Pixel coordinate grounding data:
- - -
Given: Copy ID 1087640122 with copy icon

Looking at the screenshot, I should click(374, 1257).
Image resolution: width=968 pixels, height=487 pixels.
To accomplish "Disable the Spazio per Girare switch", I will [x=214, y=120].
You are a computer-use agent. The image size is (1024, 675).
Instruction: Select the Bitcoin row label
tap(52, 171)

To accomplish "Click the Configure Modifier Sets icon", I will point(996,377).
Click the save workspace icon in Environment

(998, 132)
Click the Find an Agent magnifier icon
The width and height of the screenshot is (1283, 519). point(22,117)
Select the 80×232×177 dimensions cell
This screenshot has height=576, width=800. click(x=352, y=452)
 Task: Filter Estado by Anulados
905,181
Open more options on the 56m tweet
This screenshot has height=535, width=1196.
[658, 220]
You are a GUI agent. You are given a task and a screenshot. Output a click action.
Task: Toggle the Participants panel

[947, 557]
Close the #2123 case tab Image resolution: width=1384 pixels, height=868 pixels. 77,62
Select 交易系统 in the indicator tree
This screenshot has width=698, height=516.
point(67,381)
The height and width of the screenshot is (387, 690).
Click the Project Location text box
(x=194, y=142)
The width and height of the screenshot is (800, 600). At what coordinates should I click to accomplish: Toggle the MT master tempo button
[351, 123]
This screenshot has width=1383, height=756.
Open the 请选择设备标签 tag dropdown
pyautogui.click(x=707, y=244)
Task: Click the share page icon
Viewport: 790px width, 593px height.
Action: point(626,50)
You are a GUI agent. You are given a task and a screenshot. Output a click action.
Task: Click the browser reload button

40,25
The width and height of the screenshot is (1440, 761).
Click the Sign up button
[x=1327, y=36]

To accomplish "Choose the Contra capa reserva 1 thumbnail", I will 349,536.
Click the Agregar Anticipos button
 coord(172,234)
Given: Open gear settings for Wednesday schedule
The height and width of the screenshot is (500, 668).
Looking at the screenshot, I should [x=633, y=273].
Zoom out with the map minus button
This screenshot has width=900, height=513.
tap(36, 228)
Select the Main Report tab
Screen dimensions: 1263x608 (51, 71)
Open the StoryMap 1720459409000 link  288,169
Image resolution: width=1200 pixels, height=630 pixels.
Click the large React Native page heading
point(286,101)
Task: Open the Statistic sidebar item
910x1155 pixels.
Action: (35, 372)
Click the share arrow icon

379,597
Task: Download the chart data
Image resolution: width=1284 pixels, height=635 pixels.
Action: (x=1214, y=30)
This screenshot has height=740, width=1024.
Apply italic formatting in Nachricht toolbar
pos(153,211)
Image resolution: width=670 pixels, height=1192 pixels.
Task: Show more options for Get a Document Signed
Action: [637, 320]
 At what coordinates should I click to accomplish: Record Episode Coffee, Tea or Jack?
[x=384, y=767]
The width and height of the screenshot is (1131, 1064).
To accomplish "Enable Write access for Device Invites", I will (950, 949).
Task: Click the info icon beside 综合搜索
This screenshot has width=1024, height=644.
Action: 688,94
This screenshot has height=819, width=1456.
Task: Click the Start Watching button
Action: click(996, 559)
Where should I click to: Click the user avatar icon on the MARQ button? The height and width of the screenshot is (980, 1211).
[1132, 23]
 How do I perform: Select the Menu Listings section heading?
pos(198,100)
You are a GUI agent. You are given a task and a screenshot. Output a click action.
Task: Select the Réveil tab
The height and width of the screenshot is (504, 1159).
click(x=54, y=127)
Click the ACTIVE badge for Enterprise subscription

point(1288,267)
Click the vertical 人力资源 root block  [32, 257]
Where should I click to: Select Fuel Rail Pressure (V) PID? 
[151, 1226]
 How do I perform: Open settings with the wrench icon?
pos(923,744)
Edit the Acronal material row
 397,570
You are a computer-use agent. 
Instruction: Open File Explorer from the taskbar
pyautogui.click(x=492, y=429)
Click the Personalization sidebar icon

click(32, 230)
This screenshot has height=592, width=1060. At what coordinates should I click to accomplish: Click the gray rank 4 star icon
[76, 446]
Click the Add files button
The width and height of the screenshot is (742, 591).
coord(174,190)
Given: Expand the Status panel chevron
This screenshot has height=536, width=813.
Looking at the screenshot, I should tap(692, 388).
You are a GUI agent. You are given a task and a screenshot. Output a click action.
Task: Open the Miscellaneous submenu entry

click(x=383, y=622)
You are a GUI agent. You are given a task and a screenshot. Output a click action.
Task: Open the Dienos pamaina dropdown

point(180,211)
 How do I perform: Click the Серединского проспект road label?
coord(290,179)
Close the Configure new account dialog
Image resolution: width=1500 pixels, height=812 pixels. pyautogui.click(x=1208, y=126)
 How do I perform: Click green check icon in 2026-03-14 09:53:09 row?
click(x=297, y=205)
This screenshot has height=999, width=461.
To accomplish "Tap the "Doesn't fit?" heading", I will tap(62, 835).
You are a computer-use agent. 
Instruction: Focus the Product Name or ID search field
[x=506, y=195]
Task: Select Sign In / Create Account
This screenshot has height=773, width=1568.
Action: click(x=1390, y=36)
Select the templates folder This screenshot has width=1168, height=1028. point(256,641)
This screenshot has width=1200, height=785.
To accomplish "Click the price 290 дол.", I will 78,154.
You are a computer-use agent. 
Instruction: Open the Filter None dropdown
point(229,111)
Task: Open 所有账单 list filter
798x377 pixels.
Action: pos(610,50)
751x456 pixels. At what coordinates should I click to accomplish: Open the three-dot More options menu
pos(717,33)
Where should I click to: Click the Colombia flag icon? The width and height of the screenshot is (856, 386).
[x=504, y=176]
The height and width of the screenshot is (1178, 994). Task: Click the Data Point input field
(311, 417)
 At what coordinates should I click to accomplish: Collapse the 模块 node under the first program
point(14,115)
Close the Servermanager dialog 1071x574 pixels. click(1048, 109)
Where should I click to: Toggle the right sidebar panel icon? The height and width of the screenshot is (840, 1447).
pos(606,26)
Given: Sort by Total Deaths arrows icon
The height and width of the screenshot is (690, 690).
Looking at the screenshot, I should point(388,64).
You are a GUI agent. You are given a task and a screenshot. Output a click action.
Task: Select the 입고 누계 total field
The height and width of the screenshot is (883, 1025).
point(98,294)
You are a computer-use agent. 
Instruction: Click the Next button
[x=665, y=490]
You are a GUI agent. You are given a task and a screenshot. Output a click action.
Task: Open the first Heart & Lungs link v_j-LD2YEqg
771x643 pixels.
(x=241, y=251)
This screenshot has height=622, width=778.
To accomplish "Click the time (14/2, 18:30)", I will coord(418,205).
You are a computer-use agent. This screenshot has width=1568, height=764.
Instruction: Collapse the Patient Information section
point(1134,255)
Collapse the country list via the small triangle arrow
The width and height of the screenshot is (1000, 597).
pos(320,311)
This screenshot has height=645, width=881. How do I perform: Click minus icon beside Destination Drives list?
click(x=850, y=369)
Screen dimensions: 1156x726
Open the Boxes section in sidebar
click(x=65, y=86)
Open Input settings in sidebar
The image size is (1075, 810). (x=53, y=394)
- - -
Requirement:
All that belongs in the answer is the run of lines above from the line containing "Click the large React Native page heading" through the line containing "The width and height of the screenshot is (1131, 1064).", exactly as written.

Answer to the problem:
Click the large React Native page heading
point(286,101)
Task: Open the Statistic sidebar item
910x1155 pixels.
Action: (35, 372)
Click the share arrow icon

379,597
Task: Download the chart data
Image resolution: width=1284 pixels, height=635 pixels.
Action: (x=1214, y=30)
This screenshot has height=740, width=1024.
Apply italic formatting in Nachricht toolbar
pos(153,211)
Image resolution: width=670 pixels, height=1192 pixels.
Task: Show more options for Get a Document Signed
Action: [637, 320]
 At what coordinates should I click to accomplish: Record Episode Coffee, Tea or Jack?
[x=384, y=767]
The width and height of the screenshot is (1131, 1064).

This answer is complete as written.